In this case, the worst fear for parents, legislators and peace officers was realized with the preventable tragedy of lost life and injuries. These deaths and injuries were preventable. Bad choices were made across the board. We teach our children to cross a street, not to play with fire, attend school and plan for a future.

How much time is spent teaching them that traffic laws are for everyone’s safety? Driving sober and never riding with a driver who has had any amount of alcohol should and must be a high priority.

The end result speaks for itself: Young adults were killed, injured and one now is serving time in prison with a criminal record. His future goals will now forever be altered with a criminal record. The devastation for all, including society, is complete.

The issue is not blame but of failed responsibility. Driving under the influence is a crime, never an accident. A choice was made to drink and a choice was made to drive.

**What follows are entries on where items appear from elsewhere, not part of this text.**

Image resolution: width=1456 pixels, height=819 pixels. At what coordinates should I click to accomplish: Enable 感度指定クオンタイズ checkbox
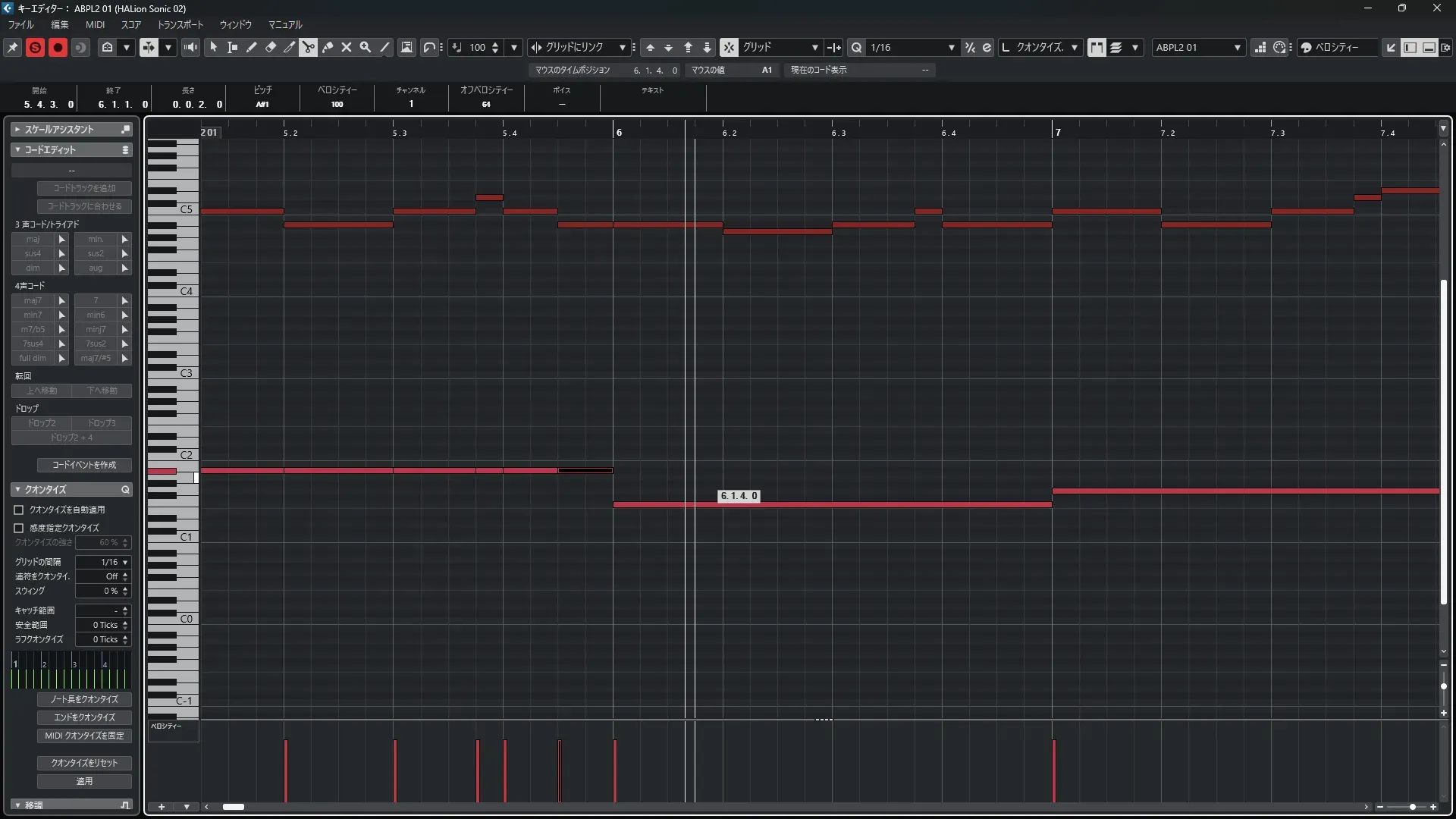19,528
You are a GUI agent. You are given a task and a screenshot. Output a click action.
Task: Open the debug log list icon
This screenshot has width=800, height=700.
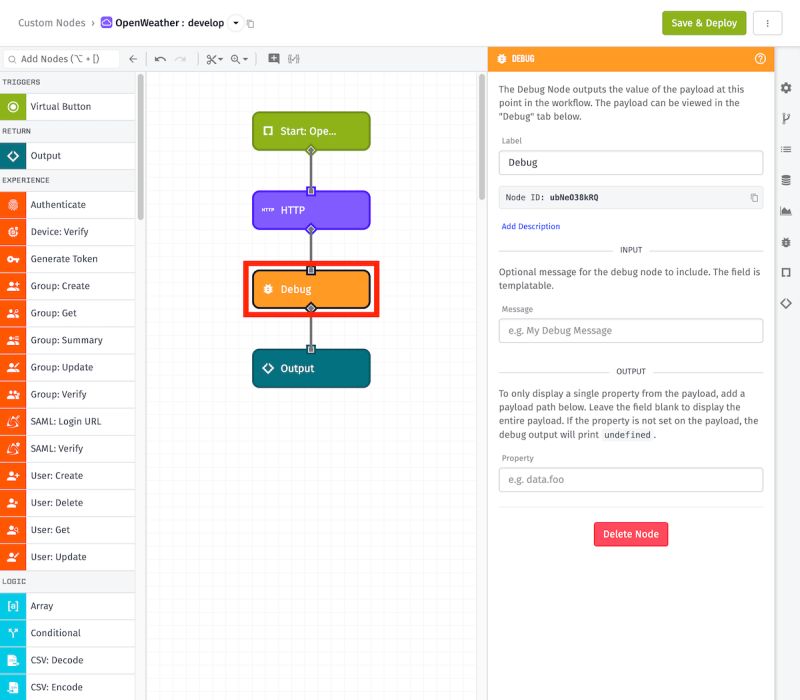click(786, 149)

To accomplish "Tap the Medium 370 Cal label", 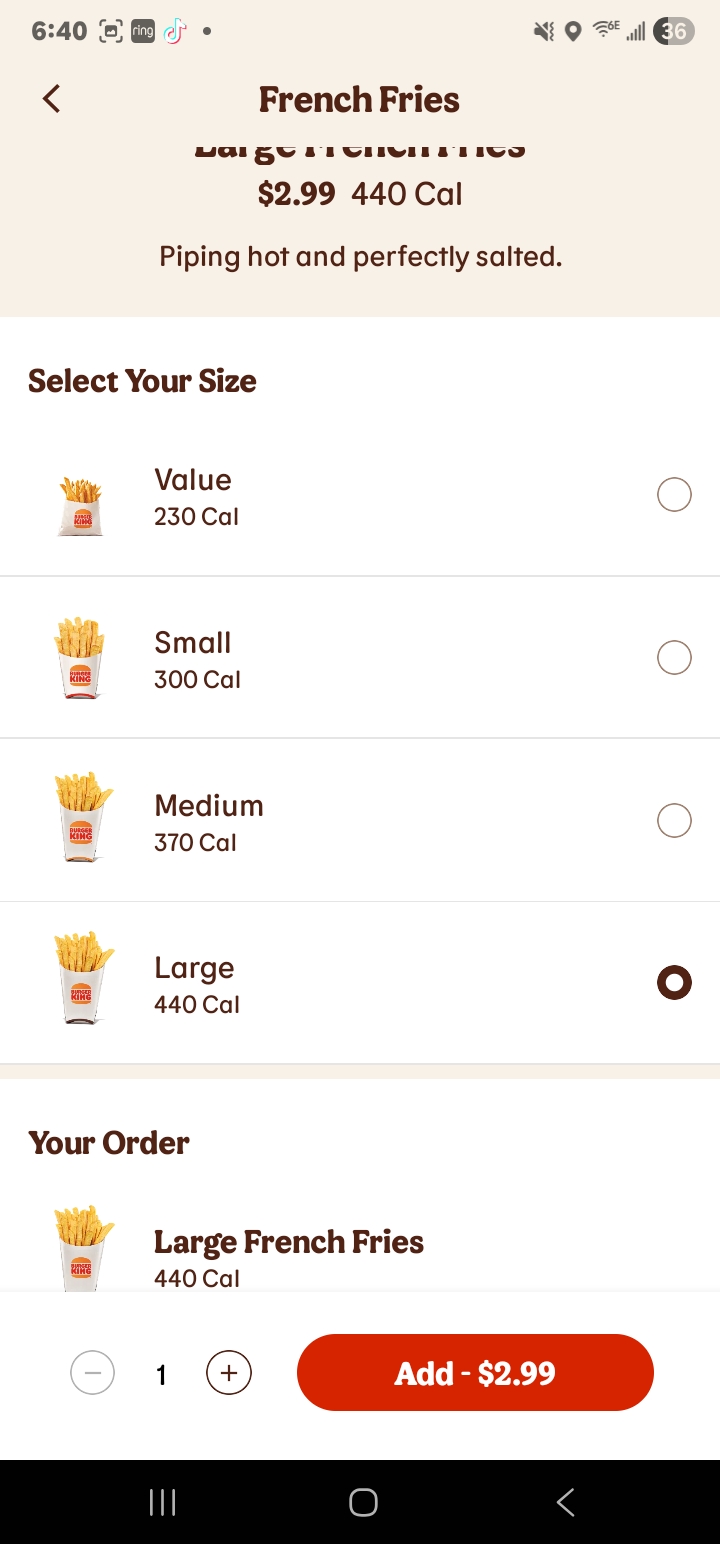I will (x=209, y=823).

Many young adults and their family and friends have been impacted by those choices.

Sadly, this case is not unique. Peace officers respond to the crash scene. Trauma nurses and doctors treat our loved ones when brought in by paramedics. And parents and loved ones get death notification thousands of times a year. And for what? Drinking? The only safe plans are to obey the laws, regardless of your age and never mix alcohol and vehicles. There is no beverage that could possibly be worth the loss of lives, injuries to the human body and prison.

Tina Pasco
executive director
MADD Los Angeles-Ventura County

Would Dems have done worse?

Re “Down the drain” by R.V. Scheide (SN&R Race to the Bottom, July 23):

R.V. Scheide claims that Gov. Arnold Schwarzenegger has been playing to the conservative pro-business, anti-tax rabble that has led us down the drain.

Oh, I get it! Schwarzenegger should have instead been playing to the Democrat elite, whose anti-business stance, tax the public to death, and ever-expanding government-handout programs have bankrupted the state of California. What a concept! Problem solved!

Jeremy Carruthers
via e-mail

Riling up the faithful

Re “This irrational world” by Bob Schmidt (SN&R Essay, July 23):

I really liked [Bob Schmidt’s] article and had a thought to go a step further with a title called “So Who’s the Godfather?” Growing up, I’d always heard of God as being the creator, but even he/she had to be created, so the question should be asked: Who created God? That should rile up the faithful.